> **Task prompt**
Rewrite the full listing below, replacing every occurrence of "image size" with "canvas size" and keeping everything else unchanged.

Word and item position listing:
==*==

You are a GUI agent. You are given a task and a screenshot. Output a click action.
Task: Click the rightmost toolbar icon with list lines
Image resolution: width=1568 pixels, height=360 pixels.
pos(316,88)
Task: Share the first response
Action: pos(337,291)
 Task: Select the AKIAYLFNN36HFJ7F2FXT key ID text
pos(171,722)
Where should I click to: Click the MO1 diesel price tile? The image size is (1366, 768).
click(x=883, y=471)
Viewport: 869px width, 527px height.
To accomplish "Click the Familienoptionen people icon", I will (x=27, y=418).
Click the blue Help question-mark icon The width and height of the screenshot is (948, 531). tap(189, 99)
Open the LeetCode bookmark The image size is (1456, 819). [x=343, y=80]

==*==

> **Written solution**
You are a GUI agent. You are given a task and a screenshot. Output a click action.
Task: Click the rightmost toolbar icon with list lines
Image resolution: width=1568 pixels, height=360 pixels.
pos(316,88)
Task: Share the first response
Action: pos(337,291)
 Task: Select the AKIAYLFNN36HFJ7F2FXT key ID text
pos(171,722)
Where should I click to: Click the MO1 diesel price tile? The canvas size is (1366, 768).
click(x=883, y=471)
Viewport: 869px width, 527px height.
To accomplish "Click the Familienoptionen people icon", I will (x=27, y=418).
Click the blue Help question-mark icon The width and height of the screenshot is (948, 531). tap(189, 99)
Open the LeetCode bookmark The canvas size is (1456, 819). [x=343, y=80]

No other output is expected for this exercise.